THE PROBLEM: Reproduce word for word the stretch of entries from the line containing "Open the three-dot overflow menu" through the last of the entries.

TASK INPUTS:
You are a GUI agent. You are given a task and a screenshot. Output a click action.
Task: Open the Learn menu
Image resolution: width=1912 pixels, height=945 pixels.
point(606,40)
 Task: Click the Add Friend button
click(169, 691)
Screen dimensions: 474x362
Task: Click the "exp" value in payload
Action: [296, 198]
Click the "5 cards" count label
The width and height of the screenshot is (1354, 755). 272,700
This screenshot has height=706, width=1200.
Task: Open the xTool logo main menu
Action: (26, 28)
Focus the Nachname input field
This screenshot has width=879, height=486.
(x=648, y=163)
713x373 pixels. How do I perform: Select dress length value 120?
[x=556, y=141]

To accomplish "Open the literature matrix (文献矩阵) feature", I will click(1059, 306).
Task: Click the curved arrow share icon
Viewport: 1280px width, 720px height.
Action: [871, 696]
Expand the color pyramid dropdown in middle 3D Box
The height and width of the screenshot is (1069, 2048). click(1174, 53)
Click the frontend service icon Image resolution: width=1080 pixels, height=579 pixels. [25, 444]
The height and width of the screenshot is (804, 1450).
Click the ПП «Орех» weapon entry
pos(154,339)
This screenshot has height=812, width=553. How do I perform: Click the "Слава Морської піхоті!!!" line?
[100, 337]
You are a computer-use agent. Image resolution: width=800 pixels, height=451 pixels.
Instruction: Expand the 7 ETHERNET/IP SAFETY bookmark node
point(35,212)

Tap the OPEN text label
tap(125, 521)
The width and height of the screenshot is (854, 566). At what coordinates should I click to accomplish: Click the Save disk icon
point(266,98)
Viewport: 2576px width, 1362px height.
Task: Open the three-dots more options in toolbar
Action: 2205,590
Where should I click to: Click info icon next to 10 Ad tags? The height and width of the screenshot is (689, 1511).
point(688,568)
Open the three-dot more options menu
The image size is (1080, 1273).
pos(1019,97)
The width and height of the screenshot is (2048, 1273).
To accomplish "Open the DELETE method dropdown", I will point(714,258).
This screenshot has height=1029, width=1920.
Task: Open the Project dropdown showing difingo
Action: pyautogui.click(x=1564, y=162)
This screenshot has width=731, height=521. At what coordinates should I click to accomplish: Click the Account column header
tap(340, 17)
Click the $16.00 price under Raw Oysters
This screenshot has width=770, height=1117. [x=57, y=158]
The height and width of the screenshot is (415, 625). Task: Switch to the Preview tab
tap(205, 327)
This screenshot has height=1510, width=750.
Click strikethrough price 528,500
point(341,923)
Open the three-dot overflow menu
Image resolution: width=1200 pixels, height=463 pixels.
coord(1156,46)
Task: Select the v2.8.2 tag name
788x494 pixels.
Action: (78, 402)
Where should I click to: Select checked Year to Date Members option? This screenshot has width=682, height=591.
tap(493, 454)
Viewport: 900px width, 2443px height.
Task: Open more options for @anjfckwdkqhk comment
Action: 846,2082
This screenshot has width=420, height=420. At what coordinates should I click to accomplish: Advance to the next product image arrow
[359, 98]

SOLVED EXERCISE:
Open the three-dot overflow menu
Image resolution: width=1200 pixels, height=463 pixels.
coord(1156,46)
Task: Select the v2.8.2 tag name
788x494 pixels.
Action: (78, 402)
Where should I click to: Select checked Year to Date Members option? This screenshot has width=682, height=591.
tap(493, 454)
Viewport: 900px width, 2443px height.
Task: Open more options for @anjfckwdkqhk comment
Action: 846,2082
This screenshot has width=420, height=420. At what coordinates should I click to accomplish: Advance to the next product image arrow
[359, 98]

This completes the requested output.